Top of Given text

2 Responses to “Making News”

  1. Nomi August 12, 2010 at 8:13 pm #

    Thank you Kayhan….I am also finding Greg Mortensen’s Stones into Schools very inspiring….(if she reads, she leads)….

    As historial Will Durnat notes in his Story of Civilization that it takes centuries to create a civilization, and only a generation to destroy it. It took France a thousand years to grow from Clovis to Montaigne; it took England 800 years from Alfred to Shakespeare. But it took the Mongols only a decade to destroy the high civilization of medieval Baghdad…

    We all have to do our own unique bit for peace and progress as we are all in it together….Universal education is the key. Keeping faith in human goodness alive….Daniel Goleman, in his book Social Intelligence (pp. 61-62), has this to say about human nature: “The argument has long been made that we humans are by nature compassionate and empathic despite the occasional streak of meanness, but torrents of bad news throughout history have contradicted that claim, and little sound science has backed it. But try this thought experiment. Imagine the number of opportunities people around the world today might have to commit an antisocial act, from rape or murder to simple rudeness and dishonesty. Make that number the bottom of a fraction. Now for the top value you put the number of such antisocial acts that will actually occur today. That ratio of potential to enacted meanness holds at close to zero any day of the year. And if for the top value you put the number of benevolent acts performed in a given day, the ratio of kindness to cruelty will always be positive. (The news, however, comes to us as though that ratio was reversed.)

Bottom of Given text

[Work order]: In the comments on "Making News," rewrite the paragraph beginning "As historial Will Durnat notes" as a short list that keeps its main facts.

Top of Supplied material

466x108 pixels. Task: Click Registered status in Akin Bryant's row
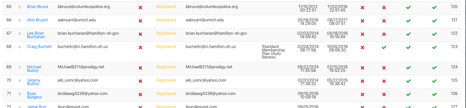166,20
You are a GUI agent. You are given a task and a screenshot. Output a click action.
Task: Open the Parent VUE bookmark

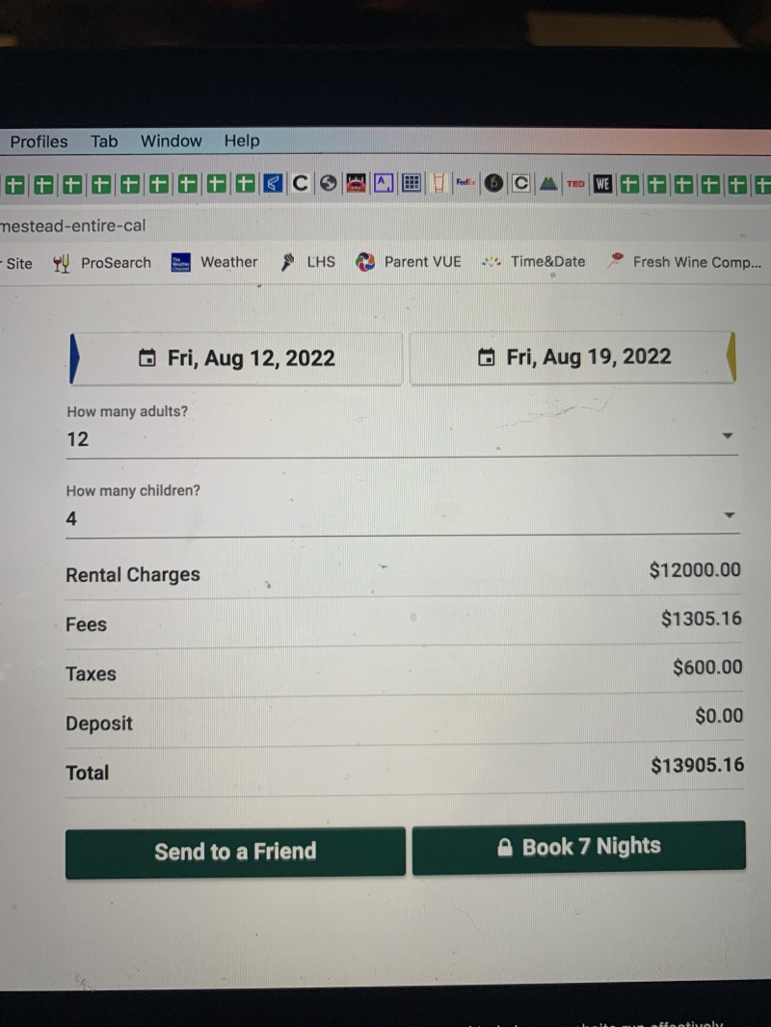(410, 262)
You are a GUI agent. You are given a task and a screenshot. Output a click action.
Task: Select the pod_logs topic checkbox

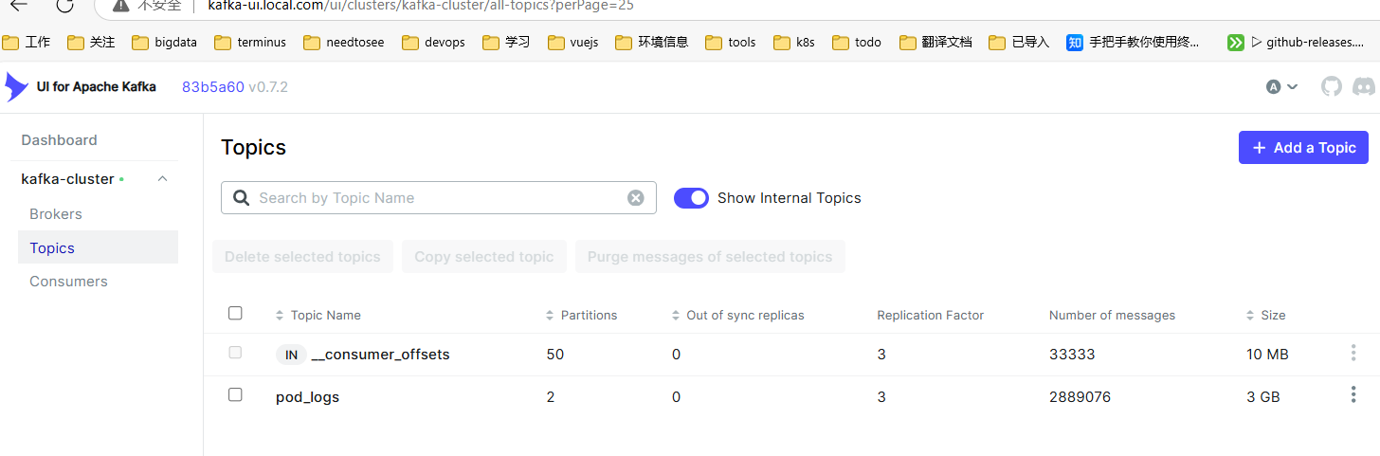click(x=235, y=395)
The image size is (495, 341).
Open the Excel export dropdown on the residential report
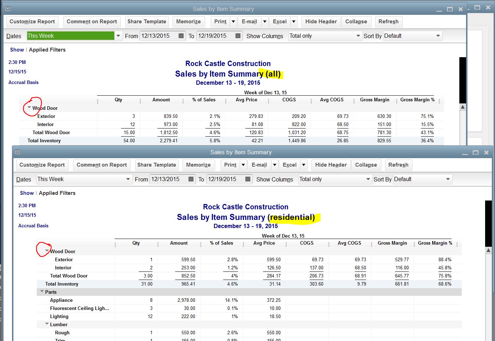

Bottom of Supplied material

[Answer to this problem]:
- The Story of Civilization notes that creating a civilization takes centuries, but destroying one takes only a generation.
- France took a thousand years to grow from Clovis to Montaigne.
- England took 800 years to go from Alfred to Shakespeare.
- The Mongols destroyed the high civilization of medieval Baghdad in only a decade.